__Task to complete__
Text in the records must be reproduced exactly, and pictures must be skipped.

__Data shown__
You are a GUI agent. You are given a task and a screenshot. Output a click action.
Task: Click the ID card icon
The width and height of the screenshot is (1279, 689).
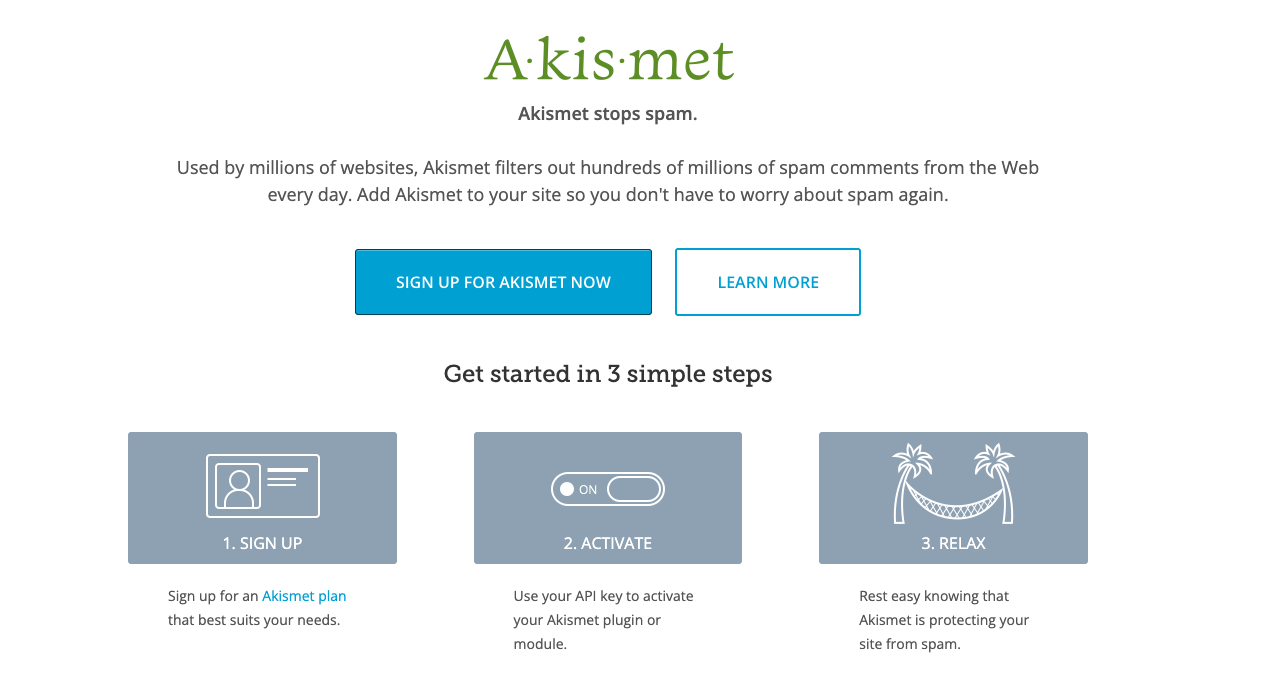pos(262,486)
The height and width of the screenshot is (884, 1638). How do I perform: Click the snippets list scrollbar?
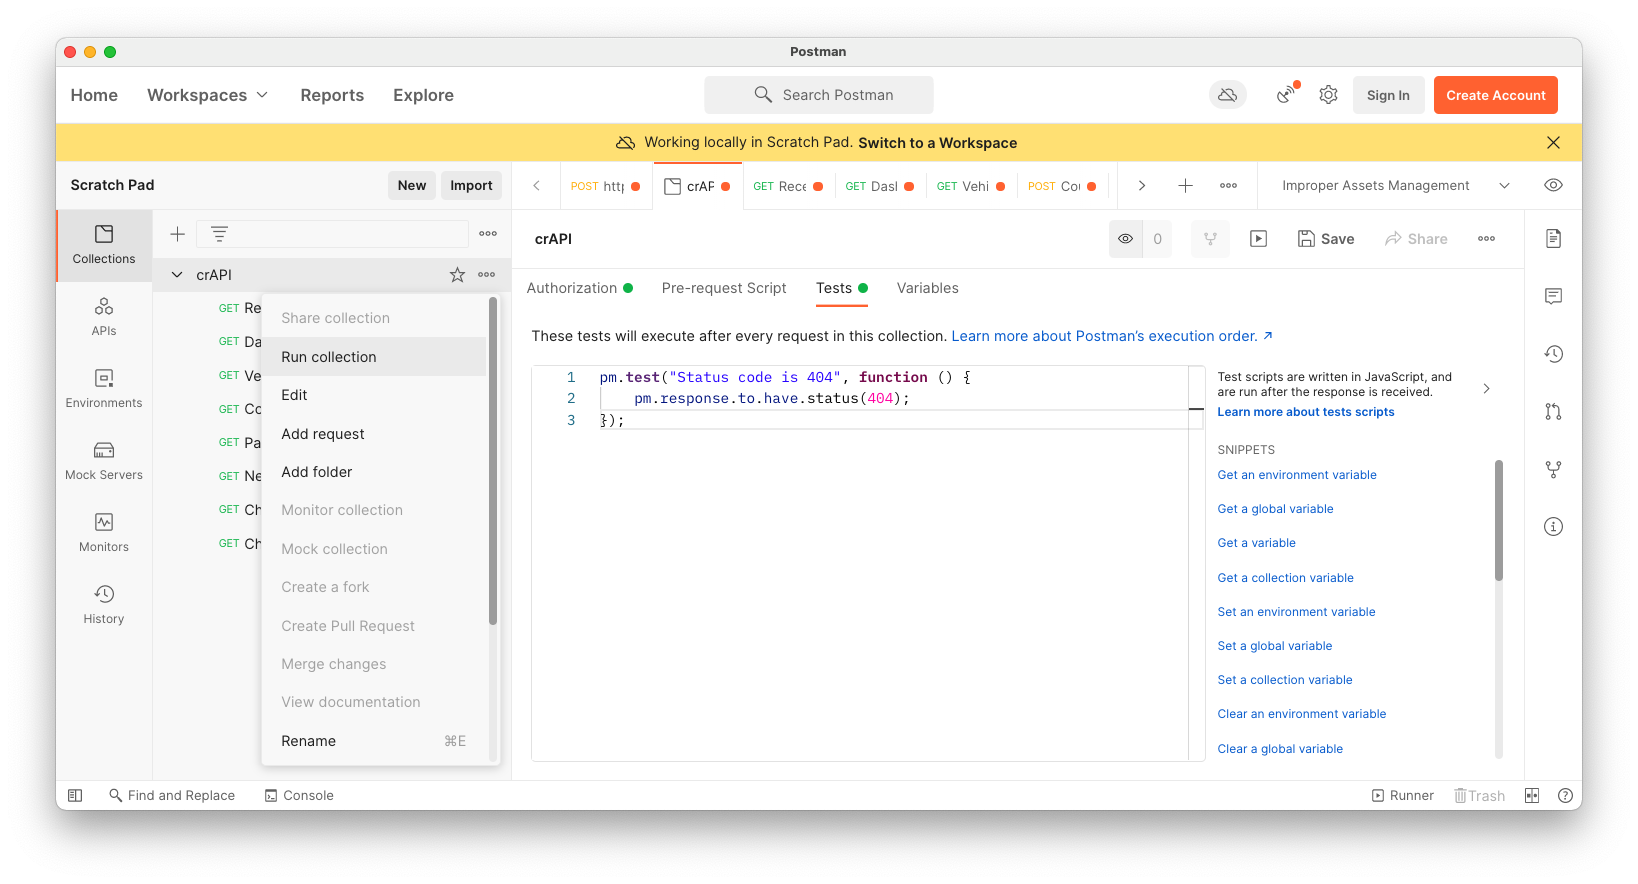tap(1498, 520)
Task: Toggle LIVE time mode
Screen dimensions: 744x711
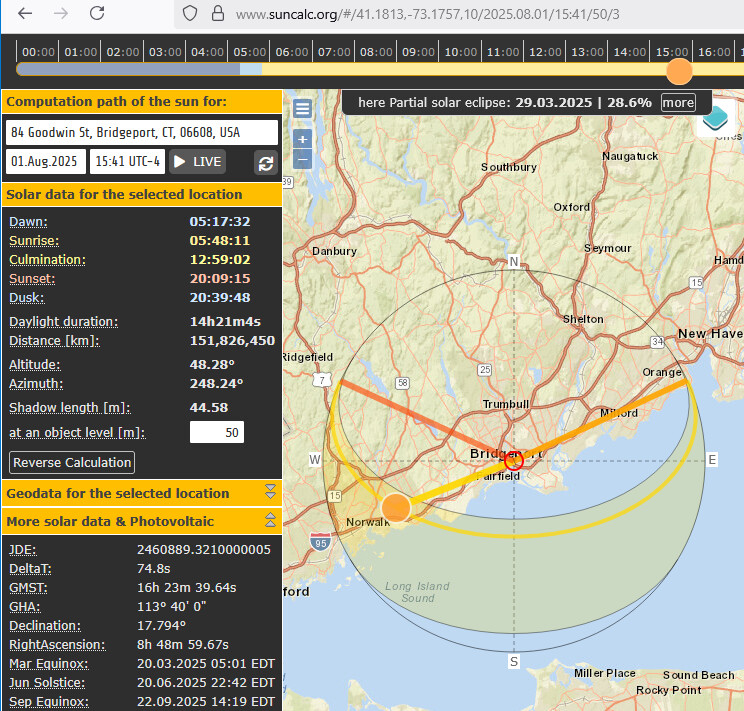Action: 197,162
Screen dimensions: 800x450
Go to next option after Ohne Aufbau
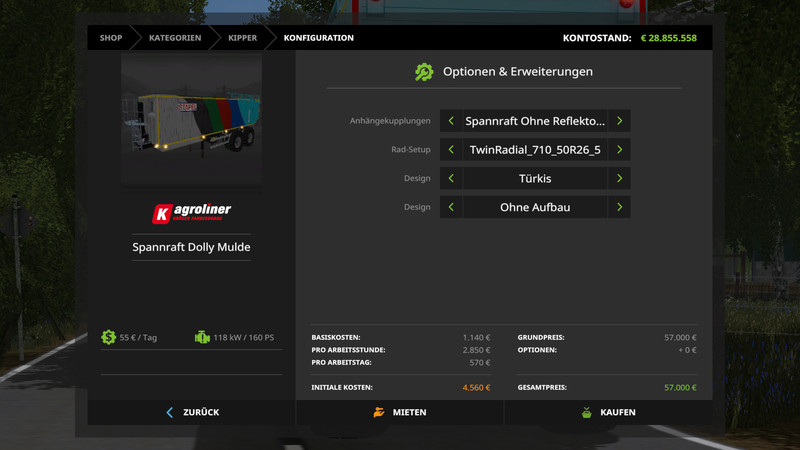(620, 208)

__Task output__
You are a GUI agent. You are given a task and a screenshot. Output a click action.
Task: Click the ID card icon
The width and height of the screenshot is (1279, 689).
pos(262,486)
The height and width of the screenshot is (884, 1638). How do I perform: Click the snippets list scrollbar?
tap(1498, 520)
Task: Toggle LIVE time mode
Screen dimensions: 744x711
Action: 197,162
Screen dimensions: 800x450
Go to next option after Ohne Aufbau
(620, 208)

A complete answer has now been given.